Content starts
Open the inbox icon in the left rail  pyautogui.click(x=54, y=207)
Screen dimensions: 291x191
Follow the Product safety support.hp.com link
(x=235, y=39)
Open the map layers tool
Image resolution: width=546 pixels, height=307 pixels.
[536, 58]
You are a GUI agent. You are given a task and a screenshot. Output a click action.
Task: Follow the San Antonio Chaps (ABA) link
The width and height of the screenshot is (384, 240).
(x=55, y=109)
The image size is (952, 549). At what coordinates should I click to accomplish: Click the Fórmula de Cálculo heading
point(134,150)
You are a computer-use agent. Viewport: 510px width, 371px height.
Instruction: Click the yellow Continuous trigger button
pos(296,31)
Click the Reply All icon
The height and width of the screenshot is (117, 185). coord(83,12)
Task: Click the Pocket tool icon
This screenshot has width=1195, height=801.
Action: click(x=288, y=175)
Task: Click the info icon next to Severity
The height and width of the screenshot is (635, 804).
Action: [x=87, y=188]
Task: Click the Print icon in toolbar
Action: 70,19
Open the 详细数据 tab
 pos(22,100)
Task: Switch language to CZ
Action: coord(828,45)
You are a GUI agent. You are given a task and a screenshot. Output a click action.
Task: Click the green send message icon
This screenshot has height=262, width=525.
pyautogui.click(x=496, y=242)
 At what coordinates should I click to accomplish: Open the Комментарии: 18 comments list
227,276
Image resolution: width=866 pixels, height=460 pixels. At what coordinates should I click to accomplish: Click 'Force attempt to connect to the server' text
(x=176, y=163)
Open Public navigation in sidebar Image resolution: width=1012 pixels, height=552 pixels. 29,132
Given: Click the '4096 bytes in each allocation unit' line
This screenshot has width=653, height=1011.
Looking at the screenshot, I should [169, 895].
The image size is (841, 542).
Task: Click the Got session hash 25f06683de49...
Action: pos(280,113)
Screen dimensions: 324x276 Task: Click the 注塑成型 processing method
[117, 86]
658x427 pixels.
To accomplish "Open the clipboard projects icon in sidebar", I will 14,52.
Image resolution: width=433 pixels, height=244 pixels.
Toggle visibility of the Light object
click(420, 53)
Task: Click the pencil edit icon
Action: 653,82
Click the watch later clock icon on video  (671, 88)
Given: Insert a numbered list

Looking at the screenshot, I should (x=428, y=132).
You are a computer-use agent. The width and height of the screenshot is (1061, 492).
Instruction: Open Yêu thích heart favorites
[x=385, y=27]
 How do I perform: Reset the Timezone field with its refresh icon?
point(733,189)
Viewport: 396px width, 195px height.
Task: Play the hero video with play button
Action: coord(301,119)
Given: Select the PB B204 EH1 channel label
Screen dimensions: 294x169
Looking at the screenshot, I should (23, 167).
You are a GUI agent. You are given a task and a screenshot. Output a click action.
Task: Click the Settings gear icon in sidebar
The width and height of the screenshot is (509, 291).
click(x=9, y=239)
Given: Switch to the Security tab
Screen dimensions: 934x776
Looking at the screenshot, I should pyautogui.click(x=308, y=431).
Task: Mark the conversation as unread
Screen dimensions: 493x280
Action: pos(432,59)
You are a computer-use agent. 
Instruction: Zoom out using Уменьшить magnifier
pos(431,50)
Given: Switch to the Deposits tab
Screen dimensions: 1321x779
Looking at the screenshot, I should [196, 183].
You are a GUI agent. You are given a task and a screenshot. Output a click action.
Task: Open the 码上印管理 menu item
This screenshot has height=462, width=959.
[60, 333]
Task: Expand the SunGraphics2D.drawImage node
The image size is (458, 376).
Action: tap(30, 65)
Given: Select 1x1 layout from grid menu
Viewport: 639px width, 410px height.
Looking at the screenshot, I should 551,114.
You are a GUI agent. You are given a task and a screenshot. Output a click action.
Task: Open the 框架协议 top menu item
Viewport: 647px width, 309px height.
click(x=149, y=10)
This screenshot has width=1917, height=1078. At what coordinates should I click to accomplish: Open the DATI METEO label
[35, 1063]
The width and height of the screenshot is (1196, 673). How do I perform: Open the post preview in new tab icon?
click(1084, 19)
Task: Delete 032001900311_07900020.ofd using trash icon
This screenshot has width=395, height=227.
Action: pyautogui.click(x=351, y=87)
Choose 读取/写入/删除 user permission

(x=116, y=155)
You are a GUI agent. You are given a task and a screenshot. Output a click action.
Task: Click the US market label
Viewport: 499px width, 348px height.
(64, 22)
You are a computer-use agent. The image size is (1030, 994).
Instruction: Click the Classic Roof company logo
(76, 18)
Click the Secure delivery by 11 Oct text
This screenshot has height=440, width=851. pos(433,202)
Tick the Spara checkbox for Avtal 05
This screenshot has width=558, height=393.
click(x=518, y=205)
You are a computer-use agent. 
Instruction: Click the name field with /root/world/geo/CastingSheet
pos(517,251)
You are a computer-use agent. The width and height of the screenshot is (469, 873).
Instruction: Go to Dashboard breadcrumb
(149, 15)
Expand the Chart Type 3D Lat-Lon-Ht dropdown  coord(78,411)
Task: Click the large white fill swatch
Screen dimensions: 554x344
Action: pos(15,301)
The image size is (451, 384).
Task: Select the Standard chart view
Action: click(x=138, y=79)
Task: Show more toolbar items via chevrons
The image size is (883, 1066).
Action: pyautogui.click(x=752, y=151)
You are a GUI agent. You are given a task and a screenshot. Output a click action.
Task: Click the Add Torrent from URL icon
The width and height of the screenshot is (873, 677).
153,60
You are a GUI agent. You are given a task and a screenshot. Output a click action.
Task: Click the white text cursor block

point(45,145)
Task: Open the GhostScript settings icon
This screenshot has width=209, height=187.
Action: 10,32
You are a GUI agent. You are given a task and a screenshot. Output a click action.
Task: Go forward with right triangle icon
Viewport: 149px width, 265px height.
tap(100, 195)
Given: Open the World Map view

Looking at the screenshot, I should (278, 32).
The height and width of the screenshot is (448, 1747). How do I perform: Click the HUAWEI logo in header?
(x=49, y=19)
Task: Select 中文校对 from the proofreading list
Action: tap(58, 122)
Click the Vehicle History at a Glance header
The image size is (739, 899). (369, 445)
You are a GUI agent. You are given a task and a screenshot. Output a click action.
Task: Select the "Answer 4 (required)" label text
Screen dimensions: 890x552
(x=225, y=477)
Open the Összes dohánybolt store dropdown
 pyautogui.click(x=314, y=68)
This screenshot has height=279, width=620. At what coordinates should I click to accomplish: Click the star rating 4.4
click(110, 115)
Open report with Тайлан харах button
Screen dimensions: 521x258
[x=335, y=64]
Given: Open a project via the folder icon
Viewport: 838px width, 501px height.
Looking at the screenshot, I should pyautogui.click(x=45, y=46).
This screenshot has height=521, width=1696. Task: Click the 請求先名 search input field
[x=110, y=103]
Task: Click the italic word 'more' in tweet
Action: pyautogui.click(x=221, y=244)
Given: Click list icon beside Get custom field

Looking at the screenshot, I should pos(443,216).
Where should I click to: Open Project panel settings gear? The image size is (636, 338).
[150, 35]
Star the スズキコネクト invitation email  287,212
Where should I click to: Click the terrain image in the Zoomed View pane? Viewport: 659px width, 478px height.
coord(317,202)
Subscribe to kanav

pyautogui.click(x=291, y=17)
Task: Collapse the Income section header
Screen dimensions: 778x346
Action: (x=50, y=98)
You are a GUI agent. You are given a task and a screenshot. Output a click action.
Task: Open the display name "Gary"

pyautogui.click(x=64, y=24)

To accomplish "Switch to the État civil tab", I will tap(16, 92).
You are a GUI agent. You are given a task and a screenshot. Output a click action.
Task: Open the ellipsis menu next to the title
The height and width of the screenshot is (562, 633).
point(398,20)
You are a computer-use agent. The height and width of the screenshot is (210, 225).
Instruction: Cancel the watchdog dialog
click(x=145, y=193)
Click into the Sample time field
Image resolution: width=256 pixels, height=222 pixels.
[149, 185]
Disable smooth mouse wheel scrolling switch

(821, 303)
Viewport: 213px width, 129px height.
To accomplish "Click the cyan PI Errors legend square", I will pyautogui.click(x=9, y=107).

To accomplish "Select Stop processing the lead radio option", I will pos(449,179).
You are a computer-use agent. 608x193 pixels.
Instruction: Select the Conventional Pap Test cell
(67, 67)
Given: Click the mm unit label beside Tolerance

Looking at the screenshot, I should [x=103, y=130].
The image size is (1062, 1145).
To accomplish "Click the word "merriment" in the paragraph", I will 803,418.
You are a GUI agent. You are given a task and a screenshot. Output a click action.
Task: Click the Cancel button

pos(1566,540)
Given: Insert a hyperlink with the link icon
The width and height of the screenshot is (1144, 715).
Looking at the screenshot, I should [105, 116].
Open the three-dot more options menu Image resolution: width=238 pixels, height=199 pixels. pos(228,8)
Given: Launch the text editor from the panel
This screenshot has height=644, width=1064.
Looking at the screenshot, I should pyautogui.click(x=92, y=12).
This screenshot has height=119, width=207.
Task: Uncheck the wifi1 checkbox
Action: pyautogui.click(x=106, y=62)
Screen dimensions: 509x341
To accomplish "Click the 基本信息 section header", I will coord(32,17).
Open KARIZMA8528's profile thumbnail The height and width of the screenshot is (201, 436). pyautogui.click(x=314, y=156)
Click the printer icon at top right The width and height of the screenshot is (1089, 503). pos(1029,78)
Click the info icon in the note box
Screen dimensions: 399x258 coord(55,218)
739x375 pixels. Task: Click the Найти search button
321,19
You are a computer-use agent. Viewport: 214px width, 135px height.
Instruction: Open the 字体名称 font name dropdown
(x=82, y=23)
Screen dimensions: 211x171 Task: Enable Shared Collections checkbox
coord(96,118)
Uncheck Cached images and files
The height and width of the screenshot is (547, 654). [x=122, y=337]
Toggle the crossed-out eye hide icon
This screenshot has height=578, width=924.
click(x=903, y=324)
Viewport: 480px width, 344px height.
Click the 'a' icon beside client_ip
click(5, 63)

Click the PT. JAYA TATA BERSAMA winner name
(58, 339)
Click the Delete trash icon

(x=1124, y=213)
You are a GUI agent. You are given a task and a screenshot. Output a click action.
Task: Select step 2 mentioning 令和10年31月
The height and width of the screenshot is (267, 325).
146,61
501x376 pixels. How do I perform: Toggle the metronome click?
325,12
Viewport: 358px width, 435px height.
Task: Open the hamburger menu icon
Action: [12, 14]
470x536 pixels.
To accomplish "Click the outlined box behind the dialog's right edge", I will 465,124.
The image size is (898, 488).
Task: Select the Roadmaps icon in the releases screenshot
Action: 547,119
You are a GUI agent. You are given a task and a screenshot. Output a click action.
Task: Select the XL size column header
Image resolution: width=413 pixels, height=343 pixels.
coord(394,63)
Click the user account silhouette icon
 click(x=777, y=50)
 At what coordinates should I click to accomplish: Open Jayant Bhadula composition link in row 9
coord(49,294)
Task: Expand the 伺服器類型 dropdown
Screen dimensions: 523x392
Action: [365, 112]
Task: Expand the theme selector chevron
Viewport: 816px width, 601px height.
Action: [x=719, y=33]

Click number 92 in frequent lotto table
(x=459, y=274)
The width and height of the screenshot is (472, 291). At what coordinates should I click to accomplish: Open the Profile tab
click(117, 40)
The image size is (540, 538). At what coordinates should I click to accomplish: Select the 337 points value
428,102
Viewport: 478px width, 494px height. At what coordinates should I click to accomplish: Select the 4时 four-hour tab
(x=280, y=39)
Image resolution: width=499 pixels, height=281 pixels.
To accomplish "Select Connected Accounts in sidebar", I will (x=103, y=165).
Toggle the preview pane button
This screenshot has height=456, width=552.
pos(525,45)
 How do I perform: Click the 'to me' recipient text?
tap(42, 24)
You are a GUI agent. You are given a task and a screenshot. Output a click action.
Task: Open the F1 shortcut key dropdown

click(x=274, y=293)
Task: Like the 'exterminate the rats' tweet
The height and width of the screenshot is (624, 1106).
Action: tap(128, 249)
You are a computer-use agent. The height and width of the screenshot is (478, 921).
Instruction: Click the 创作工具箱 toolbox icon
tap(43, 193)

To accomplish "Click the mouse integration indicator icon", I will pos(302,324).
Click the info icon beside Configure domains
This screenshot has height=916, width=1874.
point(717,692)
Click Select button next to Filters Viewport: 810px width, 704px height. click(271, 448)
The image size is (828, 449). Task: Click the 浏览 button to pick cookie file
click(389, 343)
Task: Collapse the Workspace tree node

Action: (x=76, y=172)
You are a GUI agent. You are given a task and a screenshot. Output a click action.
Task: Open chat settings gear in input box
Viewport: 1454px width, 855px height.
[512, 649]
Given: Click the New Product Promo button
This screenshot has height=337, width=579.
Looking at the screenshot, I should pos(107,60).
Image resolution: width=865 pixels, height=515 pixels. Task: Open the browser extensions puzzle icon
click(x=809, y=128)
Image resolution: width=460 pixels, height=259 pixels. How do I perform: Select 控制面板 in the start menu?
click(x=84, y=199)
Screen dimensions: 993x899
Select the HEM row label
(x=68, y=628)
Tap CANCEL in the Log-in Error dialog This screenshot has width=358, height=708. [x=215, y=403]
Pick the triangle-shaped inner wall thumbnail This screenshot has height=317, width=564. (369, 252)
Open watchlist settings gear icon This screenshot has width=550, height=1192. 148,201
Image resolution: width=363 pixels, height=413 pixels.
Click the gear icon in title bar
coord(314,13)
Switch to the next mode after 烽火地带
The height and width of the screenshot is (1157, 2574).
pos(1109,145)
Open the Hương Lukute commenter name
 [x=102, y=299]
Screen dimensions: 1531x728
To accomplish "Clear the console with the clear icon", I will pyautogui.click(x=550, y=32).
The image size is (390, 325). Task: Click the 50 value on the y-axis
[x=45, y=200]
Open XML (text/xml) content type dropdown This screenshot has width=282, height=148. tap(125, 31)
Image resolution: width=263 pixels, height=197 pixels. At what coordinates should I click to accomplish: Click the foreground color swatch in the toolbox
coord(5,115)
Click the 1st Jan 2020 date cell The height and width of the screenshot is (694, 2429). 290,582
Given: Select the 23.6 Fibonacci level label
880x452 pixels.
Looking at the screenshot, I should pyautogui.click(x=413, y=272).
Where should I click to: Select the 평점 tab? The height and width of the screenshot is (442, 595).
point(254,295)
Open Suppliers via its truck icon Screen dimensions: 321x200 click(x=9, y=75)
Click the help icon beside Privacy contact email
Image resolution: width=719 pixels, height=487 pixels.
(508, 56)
Content ends
◆ **Prompt**:
Write only the number of lines in the entries where the string "Expand" occurs.

◆ **Response area**:
4